* INSTRUCCIONES DE TRABAJO
Extrae de las filas cada línea que contenga la cadena "width".

* DATOS DEL EJERCICIO
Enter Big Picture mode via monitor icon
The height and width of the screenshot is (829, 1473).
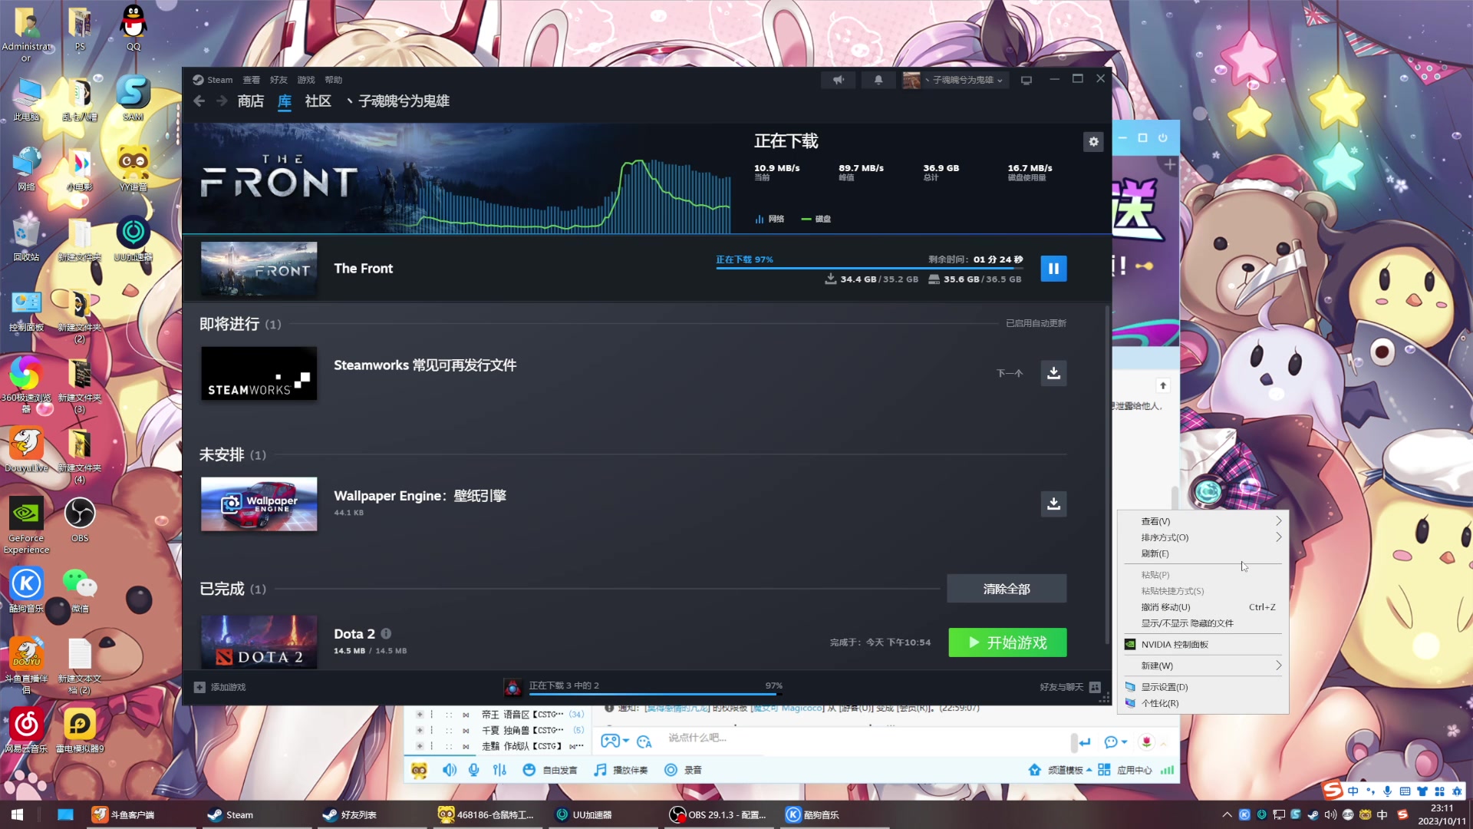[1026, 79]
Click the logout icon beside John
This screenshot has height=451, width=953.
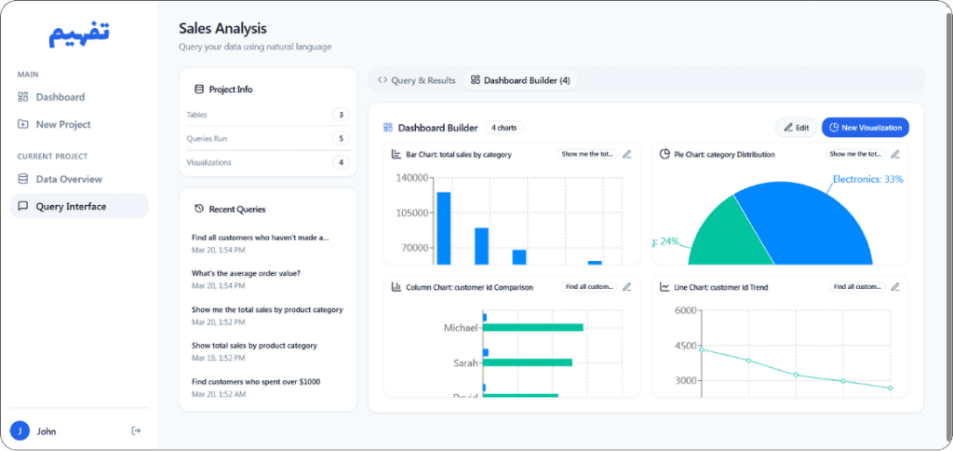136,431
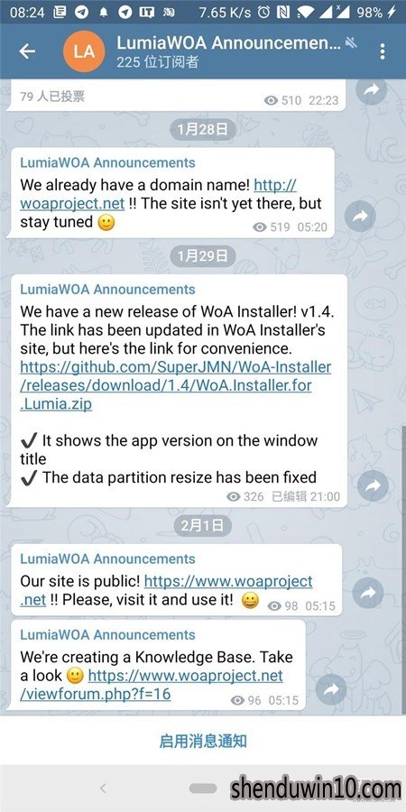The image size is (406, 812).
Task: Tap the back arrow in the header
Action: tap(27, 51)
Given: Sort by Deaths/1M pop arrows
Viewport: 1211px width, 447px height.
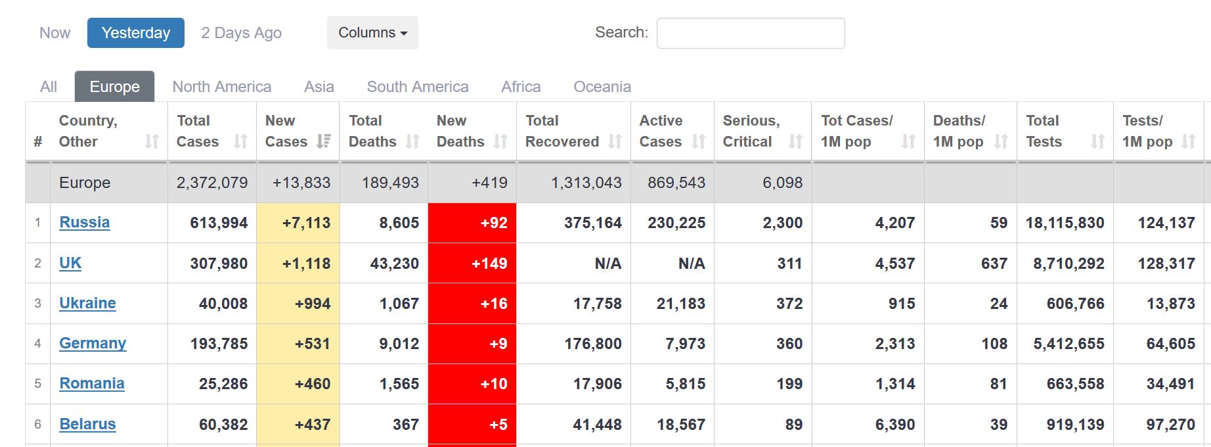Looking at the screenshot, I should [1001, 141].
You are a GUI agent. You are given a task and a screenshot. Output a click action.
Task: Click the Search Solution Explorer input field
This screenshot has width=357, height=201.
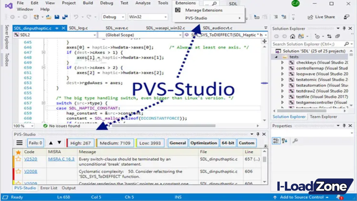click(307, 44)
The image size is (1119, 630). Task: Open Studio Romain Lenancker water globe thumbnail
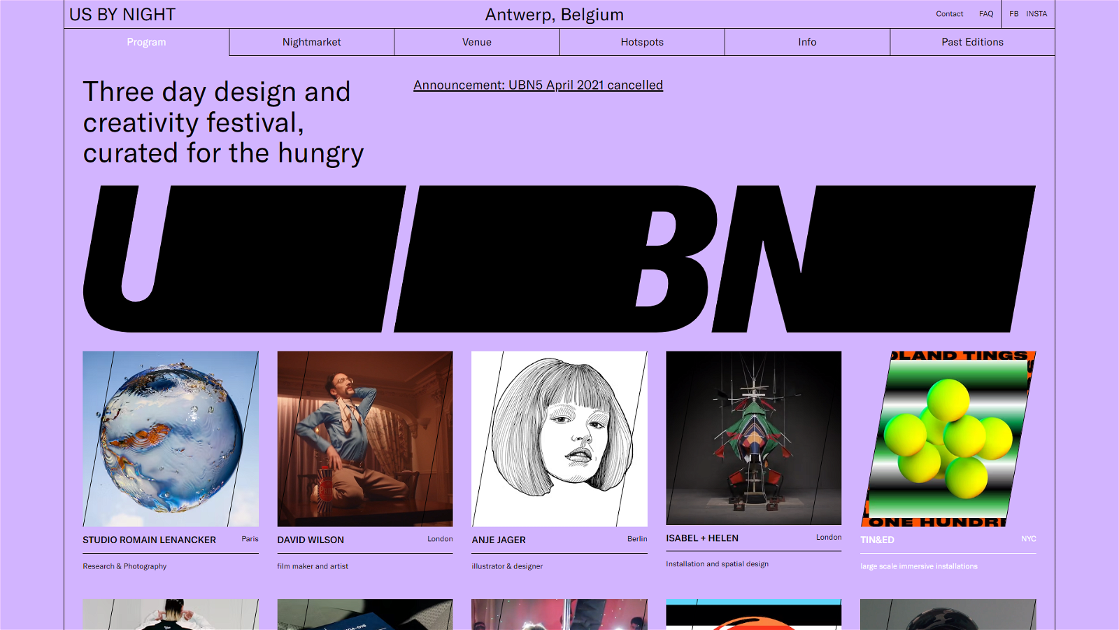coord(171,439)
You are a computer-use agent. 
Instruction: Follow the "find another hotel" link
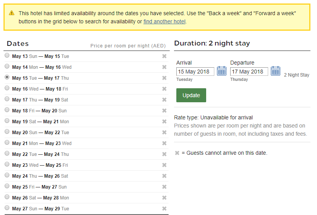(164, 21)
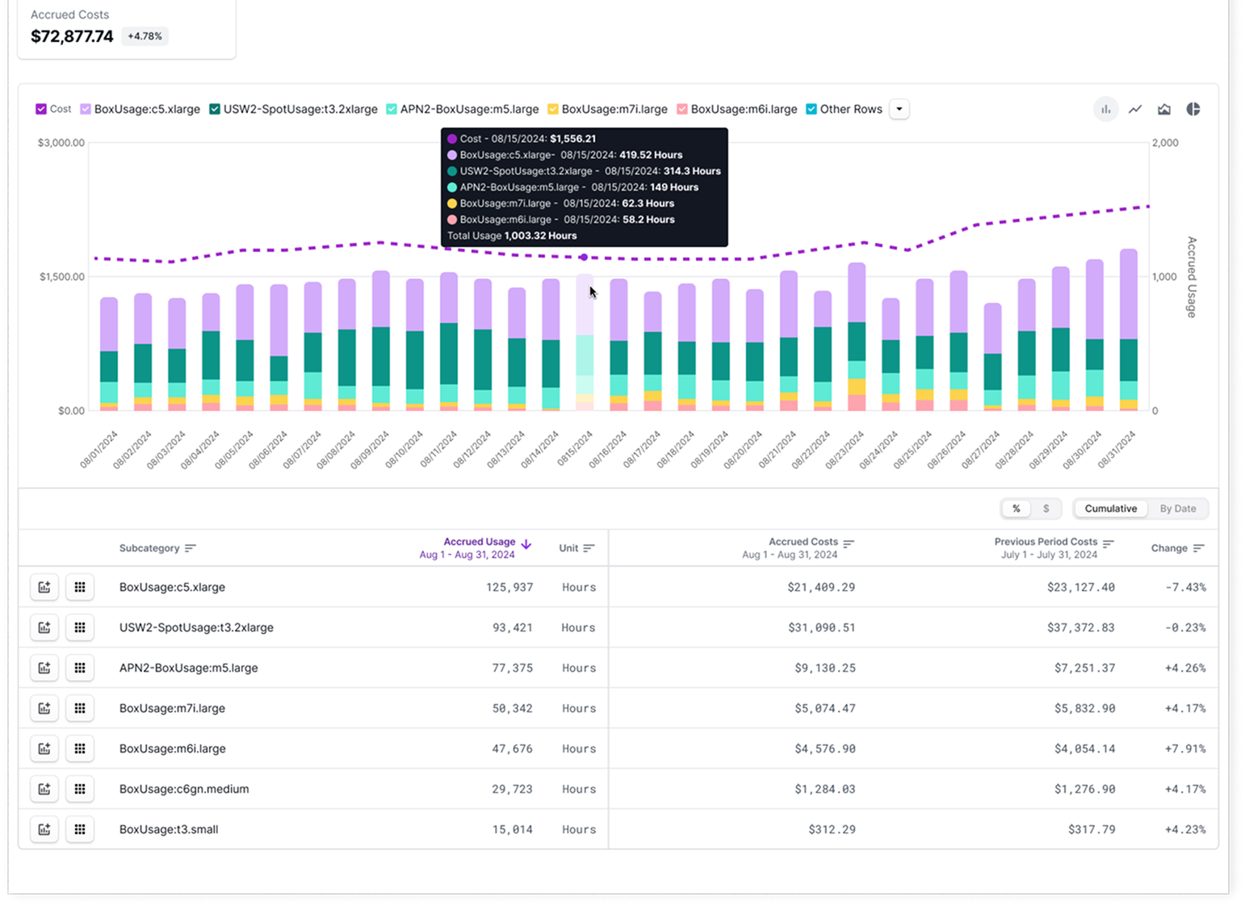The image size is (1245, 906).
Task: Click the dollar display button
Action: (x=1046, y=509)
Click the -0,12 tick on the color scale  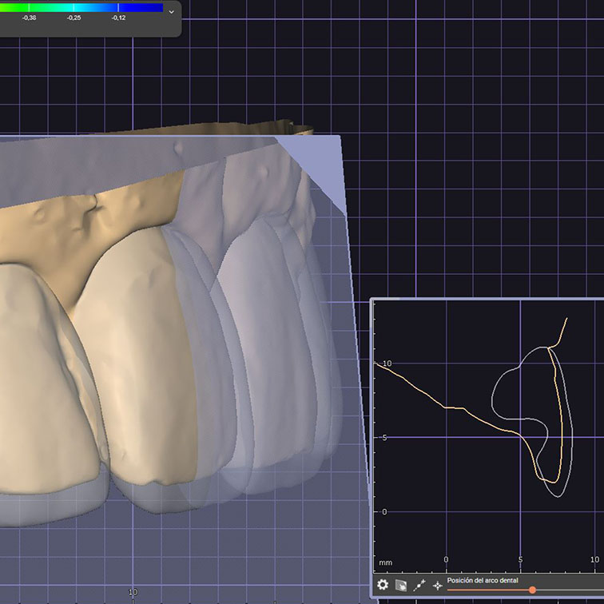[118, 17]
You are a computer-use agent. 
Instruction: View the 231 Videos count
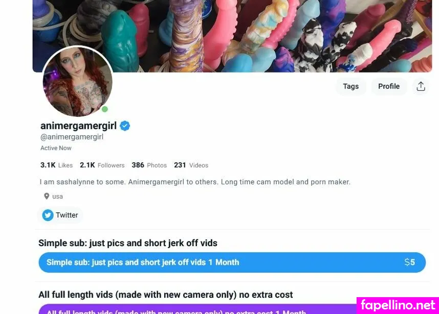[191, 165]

* SOLUCIÓN DEL EJERCICIO
The height and width of the screenshot is (829, 1473).
This screenshot has height=451, width=953.
Viewport: 1211px width, 447px height.
This screenshot has width=357, height=201.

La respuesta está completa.